Special Needs: Students with learning disabilities and/or special physical requirements should make their needs known to me. I will make every effort to assist you.

Contact:  Disability Support Services
             102 Ralston Hall
             Phone: 814-393-2095
             Coordinator:  Jennifer May,

Note: Clarion University of Pennsylvania regards student participation in class as essential to the learning process. Therefore regular classroom attendance is required. It is understood that absence does not excuse the student from course work and the responsibility to complete assignments on time. The instructor should be notified in advance of planned absences and arrangements will be made to complete missed work. The instructor is not required to give make up examinations or accept class work missed as a result of an unexcused absence.

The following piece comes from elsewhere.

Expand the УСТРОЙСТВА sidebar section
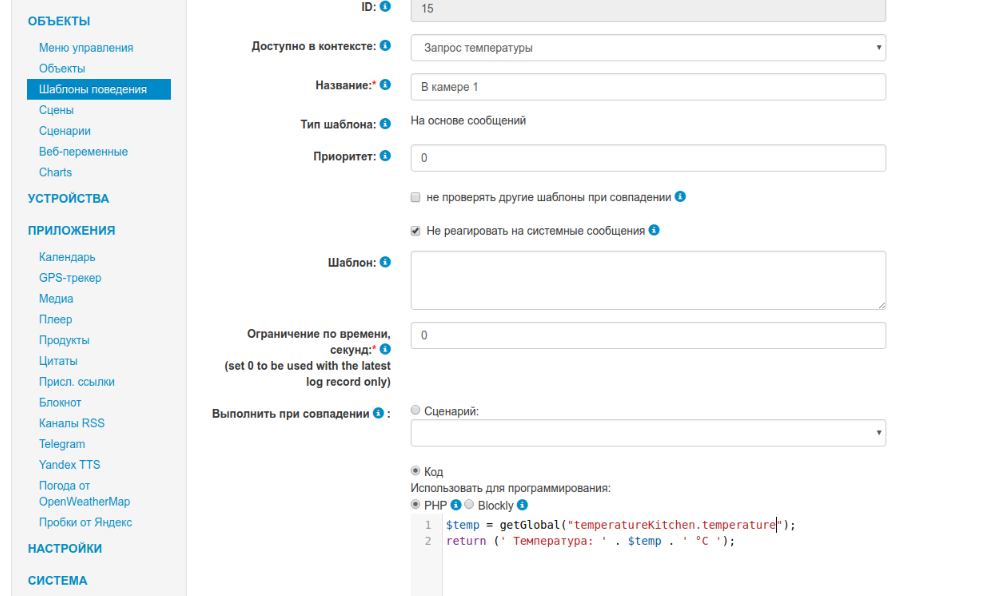Viewport: 992px width, 596px height. tap(68, 199)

Statement of Scholarly Responsibility: Students are expected to follow normal practice in acknowledging the source of facts, ideas, summaries, quotations, and paraphrases used in their written work. Direct quotations must be enclosed in quotation marks and the exact source acknowledged. The use of another's words without attribution and without enclosing the words in quotation marks is plagiarism. Using facts, ideas and summaries derived from another source without indicating the source is also plagiarism. A close paraphrase may also be considered plagiarism - even if the source is named. Submitting another student's work as though it were your own is always plagiarism - even if the original paper has been paraphrased or otherwise modified. If you are in doubt as to what constitutes plagiarism, you are encouraged to consult with the instructor. Any student suspected of plagiarism will have the suspect passage pointed out to him/her and will be given an opportunity to explain why it should not be regarded as plagiarism. Depending on the severity of the infraction, penalties for plagiarism include 1) receiving a reduced grade for the assignment 2) redoing the assignment on a different topic 3) receiving a failing grade for the assignment, or 4) receiving a failing grade for the course. Students who are dissatisfied with the instructor's decision in such a case may - without prejudice - refer the matter to the attention of the department chair, the college dean, the provost and academic vice president, and/or the university Conduct Board, as described in the Student Rights and Regulations Handbook.